There is a cost to atomic

In rust atomics are just a way to communicate to the compiler that you are performing concurrent operations to a varible. It is not true that there is always cost to them -- in particular, you are likely thinking of read-modify-write atomic operations, which are costly and are not needed in many single-producer/single-consumer (SPSC) algorithms. This is not (necessarily) what people are talking about when they are telling you to use atomics.

Concretely, depending on your choice of Ordering and architecture you run on, atomic loads/stores that you would not pay for normal load/store.

If you choose a strict ordering, there may be a memory fence which has a cost, but to implement SPSC algorithms, you may not need this.

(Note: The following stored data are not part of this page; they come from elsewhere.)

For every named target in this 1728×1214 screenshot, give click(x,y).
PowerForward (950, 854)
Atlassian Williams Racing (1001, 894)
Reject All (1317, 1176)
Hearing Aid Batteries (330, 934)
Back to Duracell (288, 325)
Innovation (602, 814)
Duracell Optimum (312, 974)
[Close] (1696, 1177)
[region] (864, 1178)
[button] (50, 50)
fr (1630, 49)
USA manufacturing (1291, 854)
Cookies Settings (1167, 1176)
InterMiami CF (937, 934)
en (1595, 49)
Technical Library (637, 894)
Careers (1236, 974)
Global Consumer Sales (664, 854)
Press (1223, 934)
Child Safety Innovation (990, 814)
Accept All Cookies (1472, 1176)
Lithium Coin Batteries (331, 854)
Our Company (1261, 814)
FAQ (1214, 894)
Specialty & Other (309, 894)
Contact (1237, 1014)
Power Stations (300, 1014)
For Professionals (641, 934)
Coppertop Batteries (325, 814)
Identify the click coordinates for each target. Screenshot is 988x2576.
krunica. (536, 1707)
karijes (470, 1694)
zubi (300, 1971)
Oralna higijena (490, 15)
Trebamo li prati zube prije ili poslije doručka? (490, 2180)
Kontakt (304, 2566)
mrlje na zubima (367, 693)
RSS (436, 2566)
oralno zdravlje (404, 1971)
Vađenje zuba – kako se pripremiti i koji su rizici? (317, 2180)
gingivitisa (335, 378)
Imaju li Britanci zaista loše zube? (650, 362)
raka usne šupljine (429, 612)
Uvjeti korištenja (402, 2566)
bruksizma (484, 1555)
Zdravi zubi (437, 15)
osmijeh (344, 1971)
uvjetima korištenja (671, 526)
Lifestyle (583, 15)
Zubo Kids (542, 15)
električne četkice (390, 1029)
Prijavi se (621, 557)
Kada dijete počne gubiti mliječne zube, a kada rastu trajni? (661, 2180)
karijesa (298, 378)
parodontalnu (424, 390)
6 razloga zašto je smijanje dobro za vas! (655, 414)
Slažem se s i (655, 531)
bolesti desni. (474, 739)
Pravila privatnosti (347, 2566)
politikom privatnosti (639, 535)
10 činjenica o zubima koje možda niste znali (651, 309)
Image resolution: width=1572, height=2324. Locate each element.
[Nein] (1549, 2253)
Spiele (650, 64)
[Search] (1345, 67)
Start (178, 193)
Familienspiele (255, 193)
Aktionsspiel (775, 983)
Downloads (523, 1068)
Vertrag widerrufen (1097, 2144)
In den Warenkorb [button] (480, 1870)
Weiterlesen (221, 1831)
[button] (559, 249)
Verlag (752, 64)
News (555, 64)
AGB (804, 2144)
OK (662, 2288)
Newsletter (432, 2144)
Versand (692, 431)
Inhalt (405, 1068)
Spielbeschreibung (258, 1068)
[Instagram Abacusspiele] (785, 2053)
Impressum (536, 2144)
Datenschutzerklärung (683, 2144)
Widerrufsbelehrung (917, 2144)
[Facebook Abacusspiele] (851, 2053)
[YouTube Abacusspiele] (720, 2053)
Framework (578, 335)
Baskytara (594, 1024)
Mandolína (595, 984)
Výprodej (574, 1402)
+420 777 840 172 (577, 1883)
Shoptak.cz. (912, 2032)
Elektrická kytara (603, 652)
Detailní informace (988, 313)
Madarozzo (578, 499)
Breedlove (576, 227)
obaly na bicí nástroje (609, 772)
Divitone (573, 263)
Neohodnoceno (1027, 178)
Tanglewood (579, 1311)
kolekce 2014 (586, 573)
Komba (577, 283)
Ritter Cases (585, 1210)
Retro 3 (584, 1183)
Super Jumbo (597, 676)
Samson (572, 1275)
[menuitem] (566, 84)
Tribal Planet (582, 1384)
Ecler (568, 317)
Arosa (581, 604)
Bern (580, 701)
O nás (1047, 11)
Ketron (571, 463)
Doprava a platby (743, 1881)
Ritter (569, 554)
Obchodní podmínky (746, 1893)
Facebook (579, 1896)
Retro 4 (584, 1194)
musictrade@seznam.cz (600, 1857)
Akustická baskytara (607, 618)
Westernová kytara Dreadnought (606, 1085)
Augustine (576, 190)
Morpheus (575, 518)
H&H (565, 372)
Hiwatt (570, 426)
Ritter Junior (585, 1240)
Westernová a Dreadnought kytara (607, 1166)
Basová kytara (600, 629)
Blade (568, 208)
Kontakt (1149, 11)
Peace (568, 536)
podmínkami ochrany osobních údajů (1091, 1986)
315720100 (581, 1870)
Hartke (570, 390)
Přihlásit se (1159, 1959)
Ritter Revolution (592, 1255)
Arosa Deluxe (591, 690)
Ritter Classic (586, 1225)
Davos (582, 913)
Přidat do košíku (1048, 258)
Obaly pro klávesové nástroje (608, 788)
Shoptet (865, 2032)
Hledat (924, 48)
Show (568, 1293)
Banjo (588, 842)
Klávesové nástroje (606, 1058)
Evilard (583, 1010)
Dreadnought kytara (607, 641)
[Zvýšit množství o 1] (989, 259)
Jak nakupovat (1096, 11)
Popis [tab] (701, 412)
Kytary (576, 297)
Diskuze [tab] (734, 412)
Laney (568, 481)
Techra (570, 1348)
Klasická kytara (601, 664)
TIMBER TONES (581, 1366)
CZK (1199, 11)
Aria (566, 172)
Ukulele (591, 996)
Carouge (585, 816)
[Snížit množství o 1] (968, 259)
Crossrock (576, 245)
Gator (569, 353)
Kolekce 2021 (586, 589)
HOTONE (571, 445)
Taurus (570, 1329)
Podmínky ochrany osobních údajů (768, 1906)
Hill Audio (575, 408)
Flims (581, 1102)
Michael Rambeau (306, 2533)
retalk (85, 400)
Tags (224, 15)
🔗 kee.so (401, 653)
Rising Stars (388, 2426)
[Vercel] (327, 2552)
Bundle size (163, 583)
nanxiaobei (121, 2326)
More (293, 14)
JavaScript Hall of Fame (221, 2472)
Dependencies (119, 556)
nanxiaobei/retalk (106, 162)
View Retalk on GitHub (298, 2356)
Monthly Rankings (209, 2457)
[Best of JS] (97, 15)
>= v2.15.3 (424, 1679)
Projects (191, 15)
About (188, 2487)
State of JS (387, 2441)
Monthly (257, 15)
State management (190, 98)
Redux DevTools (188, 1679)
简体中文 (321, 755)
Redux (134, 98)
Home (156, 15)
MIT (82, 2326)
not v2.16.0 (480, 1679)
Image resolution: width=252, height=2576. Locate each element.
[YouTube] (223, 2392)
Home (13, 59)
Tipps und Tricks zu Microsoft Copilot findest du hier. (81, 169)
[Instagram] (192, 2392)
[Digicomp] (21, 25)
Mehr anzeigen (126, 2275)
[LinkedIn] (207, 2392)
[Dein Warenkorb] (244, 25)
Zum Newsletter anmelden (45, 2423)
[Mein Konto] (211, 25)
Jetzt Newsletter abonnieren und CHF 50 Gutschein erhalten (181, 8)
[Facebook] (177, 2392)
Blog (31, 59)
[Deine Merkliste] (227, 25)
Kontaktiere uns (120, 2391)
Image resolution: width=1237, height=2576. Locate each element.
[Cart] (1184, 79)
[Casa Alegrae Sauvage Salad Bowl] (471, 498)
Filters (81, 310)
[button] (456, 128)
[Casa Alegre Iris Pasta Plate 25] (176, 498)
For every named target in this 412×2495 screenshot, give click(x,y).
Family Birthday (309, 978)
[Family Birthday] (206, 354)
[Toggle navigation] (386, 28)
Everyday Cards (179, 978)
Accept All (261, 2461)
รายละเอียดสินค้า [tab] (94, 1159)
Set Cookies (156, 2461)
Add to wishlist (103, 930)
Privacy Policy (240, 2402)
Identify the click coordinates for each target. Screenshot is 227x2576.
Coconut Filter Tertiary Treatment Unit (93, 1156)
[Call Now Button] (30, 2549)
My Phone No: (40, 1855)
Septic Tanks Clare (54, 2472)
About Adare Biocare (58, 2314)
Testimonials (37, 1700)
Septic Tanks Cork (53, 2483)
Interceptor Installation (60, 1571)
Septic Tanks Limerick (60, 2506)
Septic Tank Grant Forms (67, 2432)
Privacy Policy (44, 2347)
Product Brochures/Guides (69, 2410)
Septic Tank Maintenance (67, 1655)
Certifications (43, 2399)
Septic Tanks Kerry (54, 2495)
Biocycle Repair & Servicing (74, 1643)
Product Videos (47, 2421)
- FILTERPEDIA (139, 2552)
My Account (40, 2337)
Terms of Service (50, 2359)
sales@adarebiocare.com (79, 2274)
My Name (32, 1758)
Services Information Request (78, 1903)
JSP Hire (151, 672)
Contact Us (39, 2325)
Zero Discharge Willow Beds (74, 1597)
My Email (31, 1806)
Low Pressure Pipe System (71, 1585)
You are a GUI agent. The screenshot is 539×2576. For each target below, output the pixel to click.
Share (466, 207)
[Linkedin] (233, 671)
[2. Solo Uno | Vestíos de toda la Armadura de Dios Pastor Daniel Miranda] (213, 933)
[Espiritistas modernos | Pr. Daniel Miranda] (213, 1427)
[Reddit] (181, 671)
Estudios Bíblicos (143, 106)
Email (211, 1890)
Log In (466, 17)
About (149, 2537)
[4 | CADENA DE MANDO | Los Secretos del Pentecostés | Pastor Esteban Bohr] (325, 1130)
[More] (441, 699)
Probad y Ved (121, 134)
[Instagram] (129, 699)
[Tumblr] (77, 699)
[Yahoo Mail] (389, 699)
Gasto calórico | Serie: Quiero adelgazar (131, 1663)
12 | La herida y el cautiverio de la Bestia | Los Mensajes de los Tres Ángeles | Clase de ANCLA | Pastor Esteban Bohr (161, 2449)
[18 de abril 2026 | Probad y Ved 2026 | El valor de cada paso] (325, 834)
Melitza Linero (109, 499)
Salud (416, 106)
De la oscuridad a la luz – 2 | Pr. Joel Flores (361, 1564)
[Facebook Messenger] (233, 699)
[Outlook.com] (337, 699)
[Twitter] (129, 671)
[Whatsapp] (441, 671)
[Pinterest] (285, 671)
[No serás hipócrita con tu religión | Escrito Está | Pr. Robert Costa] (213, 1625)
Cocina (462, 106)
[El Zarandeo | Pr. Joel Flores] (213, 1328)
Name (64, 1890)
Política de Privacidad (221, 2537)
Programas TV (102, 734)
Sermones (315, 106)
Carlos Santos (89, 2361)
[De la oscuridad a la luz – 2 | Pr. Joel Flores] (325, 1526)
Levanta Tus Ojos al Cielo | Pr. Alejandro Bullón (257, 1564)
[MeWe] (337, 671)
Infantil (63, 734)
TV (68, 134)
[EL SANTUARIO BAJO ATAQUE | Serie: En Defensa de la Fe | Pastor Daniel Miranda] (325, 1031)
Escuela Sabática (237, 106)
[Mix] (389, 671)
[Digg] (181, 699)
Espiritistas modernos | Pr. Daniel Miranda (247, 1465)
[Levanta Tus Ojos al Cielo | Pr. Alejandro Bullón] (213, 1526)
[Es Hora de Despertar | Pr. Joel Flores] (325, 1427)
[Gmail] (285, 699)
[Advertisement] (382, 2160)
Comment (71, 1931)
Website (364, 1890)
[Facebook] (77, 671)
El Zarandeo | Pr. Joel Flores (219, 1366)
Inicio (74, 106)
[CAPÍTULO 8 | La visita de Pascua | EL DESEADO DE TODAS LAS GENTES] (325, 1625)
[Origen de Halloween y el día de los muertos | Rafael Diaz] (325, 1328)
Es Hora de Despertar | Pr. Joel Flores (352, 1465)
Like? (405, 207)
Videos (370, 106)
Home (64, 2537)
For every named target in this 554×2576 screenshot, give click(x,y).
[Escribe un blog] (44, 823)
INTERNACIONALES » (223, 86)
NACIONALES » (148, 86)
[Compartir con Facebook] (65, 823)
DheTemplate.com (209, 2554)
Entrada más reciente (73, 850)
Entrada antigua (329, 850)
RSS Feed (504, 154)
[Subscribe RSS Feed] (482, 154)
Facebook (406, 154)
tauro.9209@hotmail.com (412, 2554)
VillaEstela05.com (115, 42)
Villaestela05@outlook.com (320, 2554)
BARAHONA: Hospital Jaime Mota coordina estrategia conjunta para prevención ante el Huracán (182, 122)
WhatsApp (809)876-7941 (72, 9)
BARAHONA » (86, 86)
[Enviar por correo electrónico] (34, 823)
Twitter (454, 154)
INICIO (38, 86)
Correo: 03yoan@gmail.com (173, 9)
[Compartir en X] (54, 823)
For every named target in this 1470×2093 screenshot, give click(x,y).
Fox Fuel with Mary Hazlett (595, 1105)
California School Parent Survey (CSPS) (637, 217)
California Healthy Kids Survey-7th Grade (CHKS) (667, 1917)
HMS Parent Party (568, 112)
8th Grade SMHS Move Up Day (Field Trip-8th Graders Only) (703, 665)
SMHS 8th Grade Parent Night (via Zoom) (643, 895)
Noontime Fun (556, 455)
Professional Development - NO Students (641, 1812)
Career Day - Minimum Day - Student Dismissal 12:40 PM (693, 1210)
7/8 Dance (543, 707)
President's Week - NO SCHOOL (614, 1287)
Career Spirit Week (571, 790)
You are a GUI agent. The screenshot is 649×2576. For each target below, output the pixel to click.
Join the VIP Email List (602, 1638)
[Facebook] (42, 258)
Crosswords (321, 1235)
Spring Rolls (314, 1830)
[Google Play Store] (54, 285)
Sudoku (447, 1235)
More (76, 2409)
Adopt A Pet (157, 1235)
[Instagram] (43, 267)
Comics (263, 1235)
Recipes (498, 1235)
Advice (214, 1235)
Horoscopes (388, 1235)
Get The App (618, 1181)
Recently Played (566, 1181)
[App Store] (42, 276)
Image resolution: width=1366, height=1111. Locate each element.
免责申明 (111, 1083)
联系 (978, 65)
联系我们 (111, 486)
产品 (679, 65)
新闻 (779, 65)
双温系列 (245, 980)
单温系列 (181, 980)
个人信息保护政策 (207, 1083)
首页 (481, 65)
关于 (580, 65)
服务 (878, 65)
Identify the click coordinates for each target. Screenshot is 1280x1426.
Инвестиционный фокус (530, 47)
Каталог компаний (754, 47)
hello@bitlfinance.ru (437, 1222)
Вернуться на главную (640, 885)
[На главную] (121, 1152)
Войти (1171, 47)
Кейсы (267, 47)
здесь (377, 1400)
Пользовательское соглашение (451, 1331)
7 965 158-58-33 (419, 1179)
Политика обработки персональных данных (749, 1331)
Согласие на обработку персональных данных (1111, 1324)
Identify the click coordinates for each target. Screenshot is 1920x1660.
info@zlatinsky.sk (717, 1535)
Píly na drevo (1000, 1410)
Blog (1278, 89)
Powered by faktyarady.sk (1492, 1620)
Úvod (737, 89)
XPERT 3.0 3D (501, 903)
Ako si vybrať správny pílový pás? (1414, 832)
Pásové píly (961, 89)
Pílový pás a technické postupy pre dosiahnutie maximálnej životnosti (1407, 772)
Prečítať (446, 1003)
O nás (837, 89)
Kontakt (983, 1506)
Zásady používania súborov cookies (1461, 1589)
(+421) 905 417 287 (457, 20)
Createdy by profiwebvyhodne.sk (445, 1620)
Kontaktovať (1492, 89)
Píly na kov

On x86-family, there is no cost to atom.load(Ordering::Acquire), atom.store(v, Ordering::Release), for example, which may be enough to implement your ringbuffer (if it's SPSC, this is plausible).

but ringbuffer does not need any atomic operation

Fundamentally, this is not true, as you've found. What may be true is you may not need any read-modify-write atomic operations, or fences. If this is the case, there would be no cost with using AtomicUsize with load(Ordering::Acquire) and store(Ordering::Release).

But to be clear I have not looked at your algorithm, so this may not be sufficient, I don't know.

Note that many classic algorithms from textbooks are hopelessly broken on modern CPUs and compilers without addition of very strong expensive fences, and a great deal of old code is broken in similar ways.

soloist-v commented 2 years ago

Thanks for your professional answer, I will reimplement using atomics.